_Exercise description_
Look below for the line that contains "The image size is (1246, 952).", then copy it and each following line exactly, through and including the line that contains "Click the Soups category heading".

_Material provided_
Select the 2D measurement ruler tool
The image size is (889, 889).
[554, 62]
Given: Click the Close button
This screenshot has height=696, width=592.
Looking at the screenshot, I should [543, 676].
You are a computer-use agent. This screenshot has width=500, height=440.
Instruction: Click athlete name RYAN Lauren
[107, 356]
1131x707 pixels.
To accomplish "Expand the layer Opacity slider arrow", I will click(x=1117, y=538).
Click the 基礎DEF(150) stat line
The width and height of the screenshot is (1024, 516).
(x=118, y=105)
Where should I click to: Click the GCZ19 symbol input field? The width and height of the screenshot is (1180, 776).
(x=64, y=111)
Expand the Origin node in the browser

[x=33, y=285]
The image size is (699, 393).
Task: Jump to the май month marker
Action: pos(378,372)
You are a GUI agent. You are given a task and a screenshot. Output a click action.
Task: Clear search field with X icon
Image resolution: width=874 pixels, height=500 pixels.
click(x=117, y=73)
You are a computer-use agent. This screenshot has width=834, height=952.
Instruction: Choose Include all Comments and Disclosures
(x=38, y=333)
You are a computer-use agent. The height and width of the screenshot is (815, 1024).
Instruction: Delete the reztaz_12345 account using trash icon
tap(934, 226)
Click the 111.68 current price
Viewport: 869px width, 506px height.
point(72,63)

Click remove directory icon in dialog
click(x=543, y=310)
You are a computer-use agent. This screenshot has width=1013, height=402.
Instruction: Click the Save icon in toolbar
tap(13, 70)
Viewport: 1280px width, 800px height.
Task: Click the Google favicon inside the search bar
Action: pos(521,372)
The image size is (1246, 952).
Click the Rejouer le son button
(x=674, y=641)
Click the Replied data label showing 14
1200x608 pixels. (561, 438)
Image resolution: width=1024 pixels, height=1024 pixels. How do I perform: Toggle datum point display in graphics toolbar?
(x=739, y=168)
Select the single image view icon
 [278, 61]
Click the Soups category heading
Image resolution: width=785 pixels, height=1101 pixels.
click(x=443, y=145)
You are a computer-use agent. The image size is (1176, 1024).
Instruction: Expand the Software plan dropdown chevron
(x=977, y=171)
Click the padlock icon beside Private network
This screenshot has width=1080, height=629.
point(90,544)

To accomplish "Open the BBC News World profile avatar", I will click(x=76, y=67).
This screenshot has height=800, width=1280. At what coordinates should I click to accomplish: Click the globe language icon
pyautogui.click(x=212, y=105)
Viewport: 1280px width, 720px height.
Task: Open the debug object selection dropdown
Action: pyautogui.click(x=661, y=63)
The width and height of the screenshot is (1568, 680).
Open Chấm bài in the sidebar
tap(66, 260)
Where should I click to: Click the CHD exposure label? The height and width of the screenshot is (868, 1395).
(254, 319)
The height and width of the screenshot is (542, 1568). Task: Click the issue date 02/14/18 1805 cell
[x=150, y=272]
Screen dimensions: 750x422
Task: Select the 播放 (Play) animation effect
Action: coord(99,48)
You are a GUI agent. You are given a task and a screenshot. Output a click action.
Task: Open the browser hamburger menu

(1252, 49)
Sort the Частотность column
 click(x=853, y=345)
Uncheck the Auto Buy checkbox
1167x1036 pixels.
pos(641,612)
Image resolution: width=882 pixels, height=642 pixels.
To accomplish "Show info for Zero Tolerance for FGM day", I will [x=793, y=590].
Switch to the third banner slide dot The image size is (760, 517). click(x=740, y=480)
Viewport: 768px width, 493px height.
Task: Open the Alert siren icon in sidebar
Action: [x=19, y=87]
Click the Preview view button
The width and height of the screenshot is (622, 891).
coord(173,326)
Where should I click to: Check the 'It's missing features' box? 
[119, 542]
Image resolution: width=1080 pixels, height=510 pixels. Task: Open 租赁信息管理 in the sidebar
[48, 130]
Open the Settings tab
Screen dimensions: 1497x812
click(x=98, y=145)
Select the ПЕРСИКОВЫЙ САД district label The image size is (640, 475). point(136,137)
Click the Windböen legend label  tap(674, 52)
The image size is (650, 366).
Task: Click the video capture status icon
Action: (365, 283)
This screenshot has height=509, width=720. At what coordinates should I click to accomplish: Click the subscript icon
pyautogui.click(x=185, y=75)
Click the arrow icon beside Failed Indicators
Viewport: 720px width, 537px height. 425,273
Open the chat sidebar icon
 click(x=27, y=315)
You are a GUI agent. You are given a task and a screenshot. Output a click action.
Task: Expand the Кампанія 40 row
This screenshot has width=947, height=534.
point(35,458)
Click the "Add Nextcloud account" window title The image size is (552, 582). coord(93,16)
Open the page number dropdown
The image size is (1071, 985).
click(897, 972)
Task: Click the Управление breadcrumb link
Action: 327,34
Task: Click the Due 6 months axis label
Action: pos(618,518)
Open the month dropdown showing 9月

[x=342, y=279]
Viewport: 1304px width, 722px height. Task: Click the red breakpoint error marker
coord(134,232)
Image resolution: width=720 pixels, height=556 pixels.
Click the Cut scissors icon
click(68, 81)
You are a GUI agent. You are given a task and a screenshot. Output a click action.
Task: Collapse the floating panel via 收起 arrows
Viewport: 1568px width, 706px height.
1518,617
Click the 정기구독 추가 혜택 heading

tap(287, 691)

_Reply to the task_
The image size is (1246, 952).
Click the Rejouer le son button
(x=674, y=641)
Click the Replied data label showing 14
1200x608 pixels. (561, 438)
Image resolution: width=1024 pixels, height=1024 pixels. How do I perform: Toggle datum point display in graphics toolbar?
(x=739, y=168)
Select the single image view icon
 [278, 61]
Click the Soups category heading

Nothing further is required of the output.